A study focusing on fine-tuning diagnostic classification of HS-Aging analyzed comprehensive data from 1,422 patients with various dementing illnesses. They determined that 68.1% of those diagnosed with HS-Aging post mortem were incorrectly diagnosed with probable AD prior to their death. This misclassification highlights the importance of understanding the differences between these disorders better, so that treatment can target AD or HS specifically. Luckily, some key differences in the clinical presentation of HS versus AD have been elucidated.

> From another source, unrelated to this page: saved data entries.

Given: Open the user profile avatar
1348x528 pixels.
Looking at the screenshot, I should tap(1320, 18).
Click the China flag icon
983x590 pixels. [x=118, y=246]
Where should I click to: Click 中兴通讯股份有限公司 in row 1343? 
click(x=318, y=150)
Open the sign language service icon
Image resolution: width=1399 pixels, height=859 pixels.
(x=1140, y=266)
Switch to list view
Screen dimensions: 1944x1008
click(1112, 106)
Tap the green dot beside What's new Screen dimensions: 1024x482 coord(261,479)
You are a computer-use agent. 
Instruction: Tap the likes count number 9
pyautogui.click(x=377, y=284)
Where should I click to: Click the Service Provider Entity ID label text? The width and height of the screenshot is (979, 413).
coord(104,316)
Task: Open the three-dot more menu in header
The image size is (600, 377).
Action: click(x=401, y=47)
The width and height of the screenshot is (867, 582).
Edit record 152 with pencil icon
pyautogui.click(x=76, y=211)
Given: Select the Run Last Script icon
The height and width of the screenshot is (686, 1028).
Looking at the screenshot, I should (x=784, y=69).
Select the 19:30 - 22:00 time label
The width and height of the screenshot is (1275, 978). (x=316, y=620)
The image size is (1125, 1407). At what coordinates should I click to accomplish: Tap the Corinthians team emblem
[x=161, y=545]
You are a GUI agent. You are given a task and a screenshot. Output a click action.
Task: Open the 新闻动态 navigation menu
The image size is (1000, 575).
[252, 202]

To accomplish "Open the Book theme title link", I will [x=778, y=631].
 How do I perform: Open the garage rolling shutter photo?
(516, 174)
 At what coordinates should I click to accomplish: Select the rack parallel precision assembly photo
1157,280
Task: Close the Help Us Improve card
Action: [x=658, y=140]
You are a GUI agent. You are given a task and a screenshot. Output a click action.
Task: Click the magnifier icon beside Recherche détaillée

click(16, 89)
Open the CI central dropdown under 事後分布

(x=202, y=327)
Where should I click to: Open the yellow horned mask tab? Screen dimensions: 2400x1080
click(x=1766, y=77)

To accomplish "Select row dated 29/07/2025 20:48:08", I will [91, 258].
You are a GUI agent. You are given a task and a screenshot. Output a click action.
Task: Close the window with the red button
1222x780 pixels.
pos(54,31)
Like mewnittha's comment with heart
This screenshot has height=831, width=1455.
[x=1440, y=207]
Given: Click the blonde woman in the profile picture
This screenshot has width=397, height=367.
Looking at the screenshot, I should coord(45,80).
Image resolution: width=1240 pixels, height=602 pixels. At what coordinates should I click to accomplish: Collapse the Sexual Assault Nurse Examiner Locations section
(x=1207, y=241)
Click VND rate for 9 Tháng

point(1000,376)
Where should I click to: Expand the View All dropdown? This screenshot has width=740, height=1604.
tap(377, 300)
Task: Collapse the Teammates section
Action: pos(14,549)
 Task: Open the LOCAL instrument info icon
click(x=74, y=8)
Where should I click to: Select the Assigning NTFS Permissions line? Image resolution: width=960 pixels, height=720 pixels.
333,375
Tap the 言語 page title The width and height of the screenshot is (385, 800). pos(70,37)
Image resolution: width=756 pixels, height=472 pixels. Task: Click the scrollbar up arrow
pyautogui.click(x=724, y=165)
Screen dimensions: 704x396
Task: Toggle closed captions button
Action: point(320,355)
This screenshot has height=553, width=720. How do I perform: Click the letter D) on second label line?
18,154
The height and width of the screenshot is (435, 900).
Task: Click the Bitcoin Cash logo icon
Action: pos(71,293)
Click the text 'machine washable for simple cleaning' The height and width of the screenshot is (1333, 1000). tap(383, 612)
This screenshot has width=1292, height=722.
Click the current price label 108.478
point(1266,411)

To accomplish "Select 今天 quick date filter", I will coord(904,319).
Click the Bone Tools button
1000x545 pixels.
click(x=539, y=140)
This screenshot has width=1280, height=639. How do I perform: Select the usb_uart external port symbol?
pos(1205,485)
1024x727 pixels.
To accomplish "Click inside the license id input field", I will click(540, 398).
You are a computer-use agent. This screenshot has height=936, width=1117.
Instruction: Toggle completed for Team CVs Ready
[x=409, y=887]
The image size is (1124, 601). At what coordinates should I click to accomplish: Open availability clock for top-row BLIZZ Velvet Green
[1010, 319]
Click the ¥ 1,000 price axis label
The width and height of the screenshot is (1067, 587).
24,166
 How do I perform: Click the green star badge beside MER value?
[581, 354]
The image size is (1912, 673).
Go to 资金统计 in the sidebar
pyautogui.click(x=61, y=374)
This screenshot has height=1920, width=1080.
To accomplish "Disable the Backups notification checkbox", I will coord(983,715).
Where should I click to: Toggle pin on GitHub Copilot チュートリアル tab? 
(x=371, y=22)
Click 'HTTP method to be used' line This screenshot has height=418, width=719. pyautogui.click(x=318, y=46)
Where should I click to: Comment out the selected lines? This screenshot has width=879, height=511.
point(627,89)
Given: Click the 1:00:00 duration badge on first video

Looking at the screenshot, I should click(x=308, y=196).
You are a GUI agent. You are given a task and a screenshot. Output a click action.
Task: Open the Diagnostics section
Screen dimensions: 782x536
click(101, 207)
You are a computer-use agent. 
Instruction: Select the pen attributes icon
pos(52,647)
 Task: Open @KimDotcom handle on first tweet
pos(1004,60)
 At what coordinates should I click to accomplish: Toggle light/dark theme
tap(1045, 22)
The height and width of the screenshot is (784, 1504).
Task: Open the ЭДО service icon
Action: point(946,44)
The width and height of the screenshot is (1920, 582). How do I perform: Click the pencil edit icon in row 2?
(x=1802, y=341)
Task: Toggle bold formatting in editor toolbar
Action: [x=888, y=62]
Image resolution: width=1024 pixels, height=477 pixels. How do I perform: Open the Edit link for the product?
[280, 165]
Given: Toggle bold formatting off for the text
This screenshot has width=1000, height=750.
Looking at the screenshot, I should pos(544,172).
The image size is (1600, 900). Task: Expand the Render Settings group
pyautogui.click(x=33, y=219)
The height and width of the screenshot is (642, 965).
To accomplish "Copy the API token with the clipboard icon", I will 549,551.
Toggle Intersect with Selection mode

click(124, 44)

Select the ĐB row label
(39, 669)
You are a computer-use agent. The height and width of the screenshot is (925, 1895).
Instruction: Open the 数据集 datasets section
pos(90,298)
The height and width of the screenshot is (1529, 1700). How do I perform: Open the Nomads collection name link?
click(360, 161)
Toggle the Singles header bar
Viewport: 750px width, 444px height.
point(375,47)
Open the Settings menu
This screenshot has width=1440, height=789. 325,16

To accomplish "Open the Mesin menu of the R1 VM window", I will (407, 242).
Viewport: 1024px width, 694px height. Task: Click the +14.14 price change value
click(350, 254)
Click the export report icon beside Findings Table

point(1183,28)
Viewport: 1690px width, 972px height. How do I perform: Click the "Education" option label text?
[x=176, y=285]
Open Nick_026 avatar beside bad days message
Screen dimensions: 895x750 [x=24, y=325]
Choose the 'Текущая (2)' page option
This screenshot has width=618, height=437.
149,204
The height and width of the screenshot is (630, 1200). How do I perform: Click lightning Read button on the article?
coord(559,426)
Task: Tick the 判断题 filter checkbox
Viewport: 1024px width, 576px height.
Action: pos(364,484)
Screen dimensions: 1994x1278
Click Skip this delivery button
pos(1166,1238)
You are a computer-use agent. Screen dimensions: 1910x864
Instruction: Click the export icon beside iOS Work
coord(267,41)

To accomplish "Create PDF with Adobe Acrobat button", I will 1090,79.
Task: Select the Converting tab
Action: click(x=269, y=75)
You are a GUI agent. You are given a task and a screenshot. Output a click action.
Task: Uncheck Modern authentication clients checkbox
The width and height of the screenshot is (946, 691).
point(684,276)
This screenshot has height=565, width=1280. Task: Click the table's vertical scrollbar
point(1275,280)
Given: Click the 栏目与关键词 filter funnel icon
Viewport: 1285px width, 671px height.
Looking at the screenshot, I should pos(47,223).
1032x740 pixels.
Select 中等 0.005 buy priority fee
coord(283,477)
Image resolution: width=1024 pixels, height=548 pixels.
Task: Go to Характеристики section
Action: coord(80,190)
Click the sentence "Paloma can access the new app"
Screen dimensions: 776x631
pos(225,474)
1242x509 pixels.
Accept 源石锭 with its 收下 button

HS patients show abnormal TAR-DNA Binding Protein 43 (TDP-43) in the hippocampus, with one study determining that 89.9% of patients with HS had abnormal TDP-43 compared to only 9.7% of HS-negative patients. Abnormal TDP-43 presents in other dementing disorders too, such as Frontotemporal Lobar Degeneration (FTLD) and AD, however,the age of death and clinical presentations between HS and FTLD differ significantly making TDP-43 a valuable tool for diagnosis. Unfortunately, abnormal TDP-43 presents in 23% of AD cases as well indicating the need for other differentiating factors for an accurate determination of AD versus HS.
Psychometric testing can help differentiate between HS and AD in these cases. HS patients tend to have high verbal fluency but low delayed recall due to loss of hippocampal neurons with minimal dysfunction in other domains of cognition. This isolated memory problem in HS patients can often be compensated for with notes and an agenda; allowing them to function normally in social and occupational tasks. AD patients’ early memory dysfunction is not as severe as HS patients but the progression of their non-memory symptoms impact not only verbal fluency but also problem solving. AD patients who have low delayed recall should also have low verbal fluency, visuospatial processing, etc. leading to impaired social and occupational function, while an HS patient would have decreased delayed recall before showing any significant decrease in the other domains of thought (e.g. language, visuospatial function, and problem solving).
These findings suggest there’s potential to better differentiate diagnoses between AD and HS, although further research is needed. Once accomplished we may develop the capability to treat, or even prevent, HS and removing a confounding disorder frequently categorized as AD will allow for more accurate research into AD as well.